§ **Assignment**
Make an exact copy of all the entries, but do not reproduce the pictures.

§ **Recorded data**

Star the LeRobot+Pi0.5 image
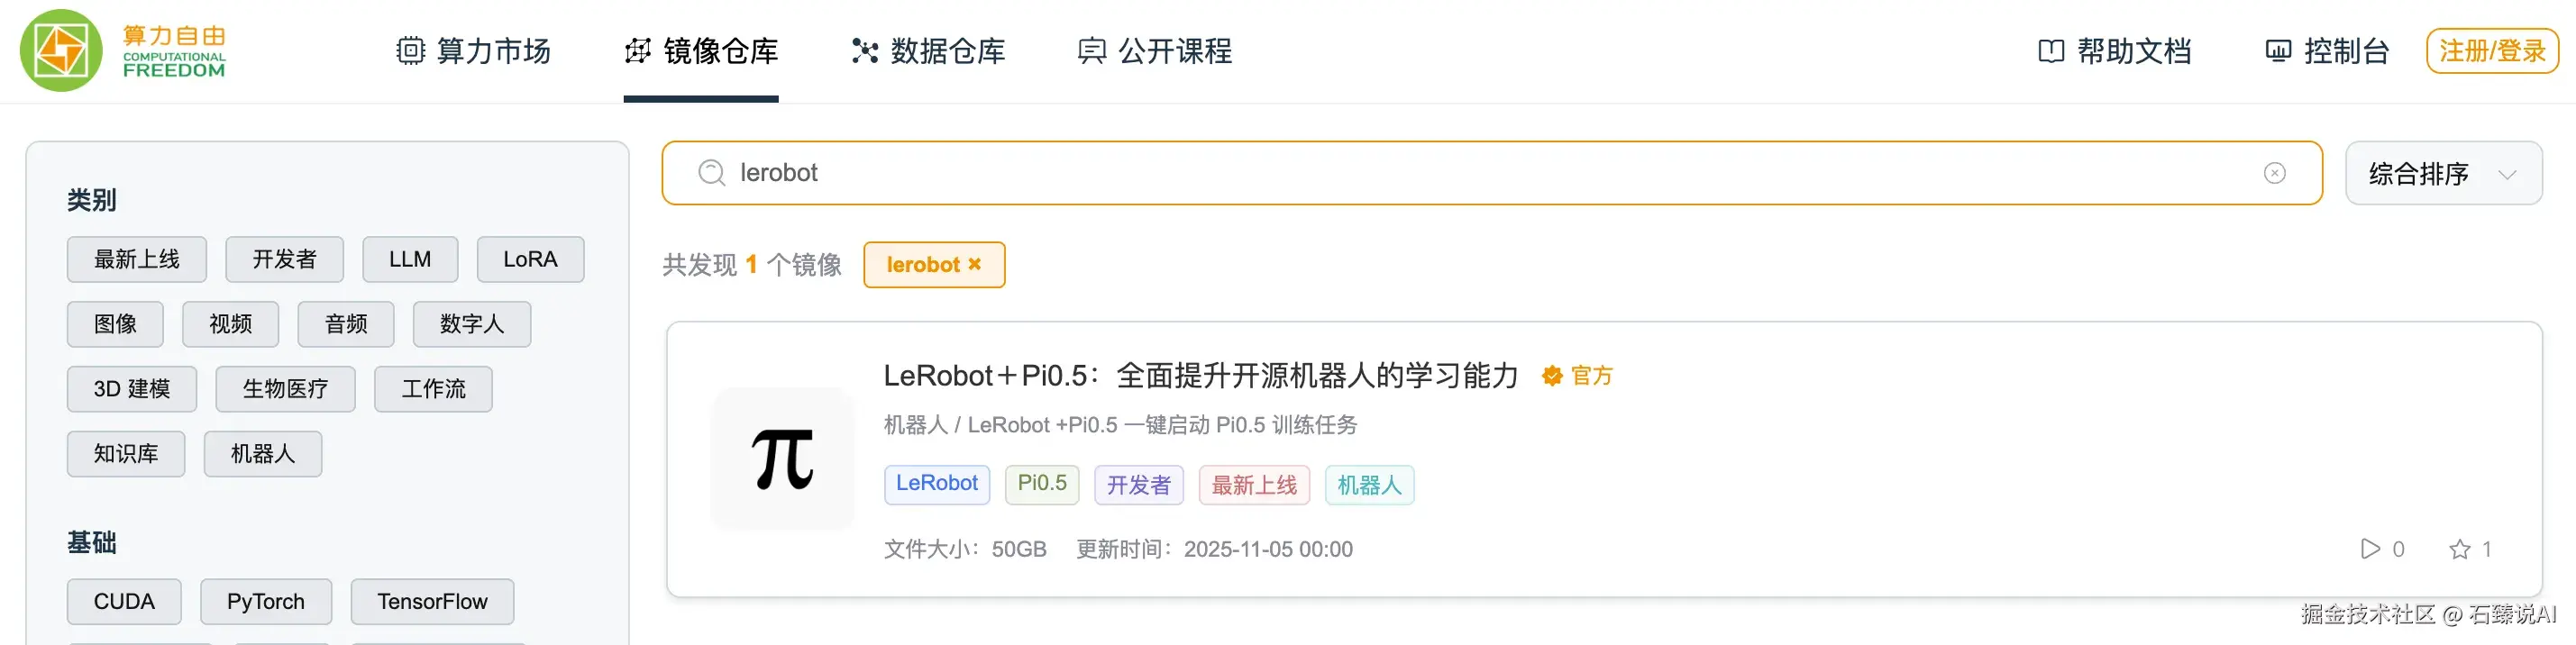This screenshot has width=2576, height=645. (x=2459, y=549)
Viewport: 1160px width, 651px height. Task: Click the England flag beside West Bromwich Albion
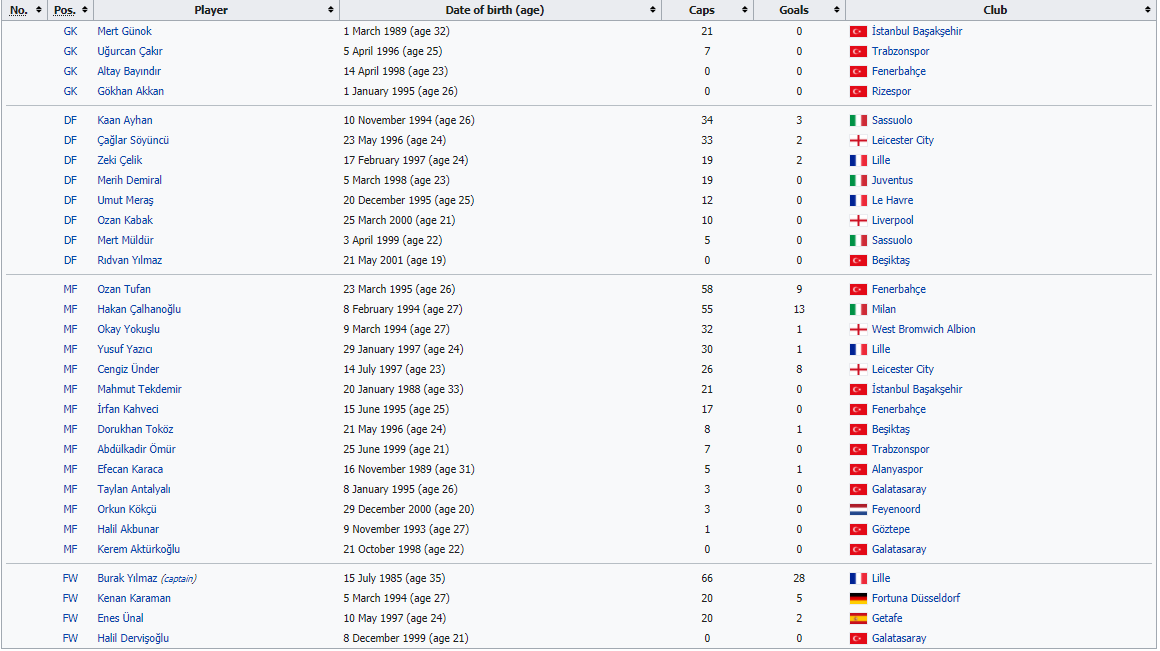[x=857, y=329]
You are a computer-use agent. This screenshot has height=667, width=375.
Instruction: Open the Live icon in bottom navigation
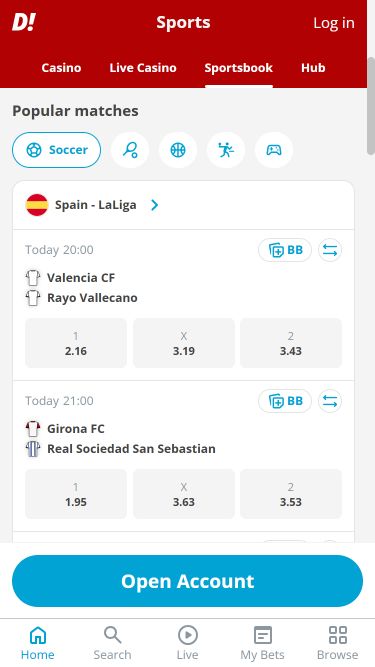click(x=188, y=635)
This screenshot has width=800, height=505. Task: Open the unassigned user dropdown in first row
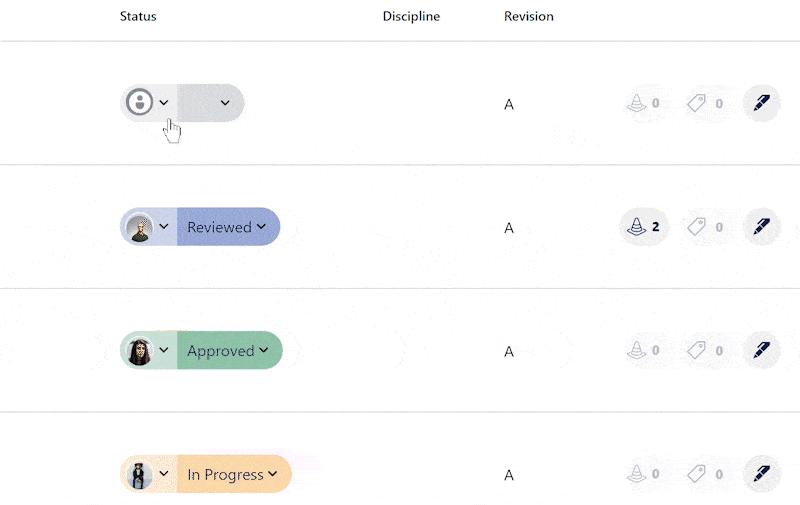[x=148, y=103]
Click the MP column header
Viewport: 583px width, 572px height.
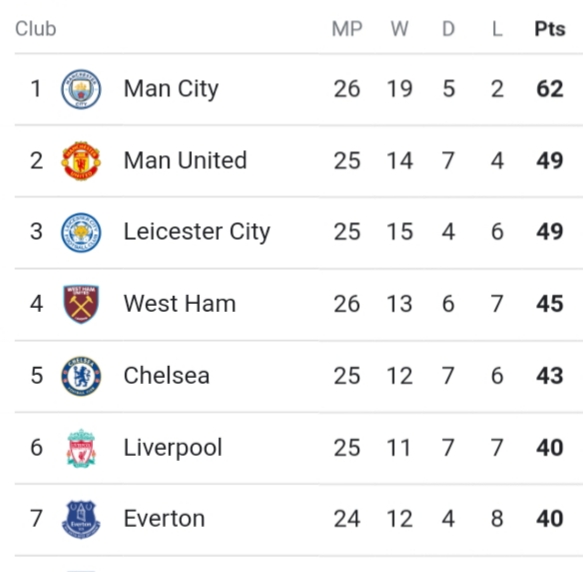click(x=347, y=29)
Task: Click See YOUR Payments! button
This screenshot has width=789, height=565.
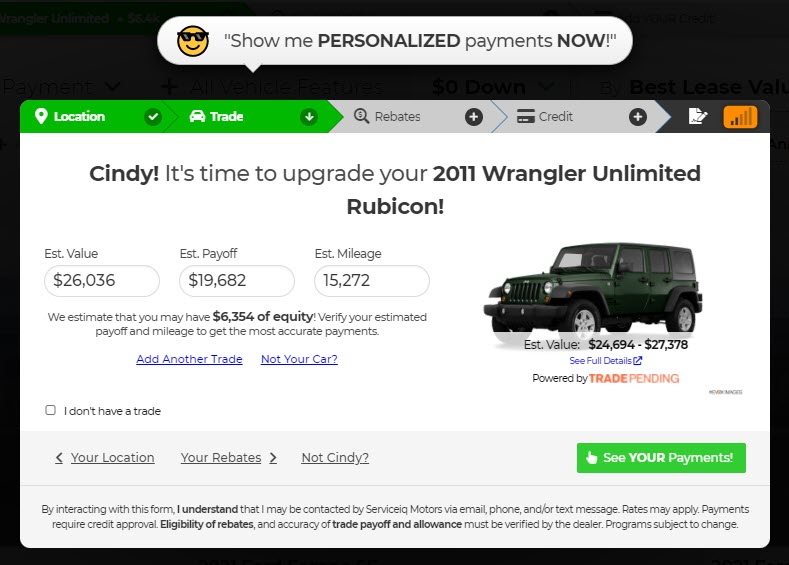Action: pos(661,458)
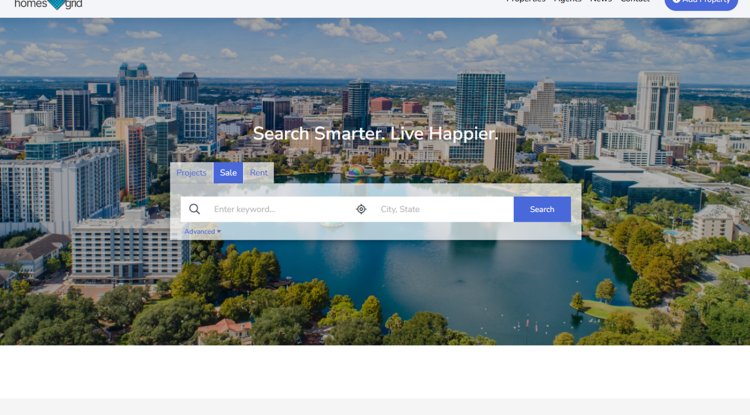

§ **Written response**
Star the LeRobot+Pi0.5 image
This screenshot has width=2576, height=645. (x=2459, y=549)
Viewport: 1160px width, 651px height. Task: Click the England flag beside West Bromwich Albion
[x=857, y=329]
You are a computer-use agent. This screenshot has height=667, width=375.
Instruction: Open the Live icon in bottom navigation
click(x=188, y=635)
This screenshot has width=800, height=505. Task: Open the unassigned user dropdown in first row
[x=148, y=103]
Click the MP column header
Viewport: 583px width, 572px height.
click(x=347, y=29)
Task: Click See YOUR Payments! button
This screenshot has width=789, height=565.
Action: pos(661,458)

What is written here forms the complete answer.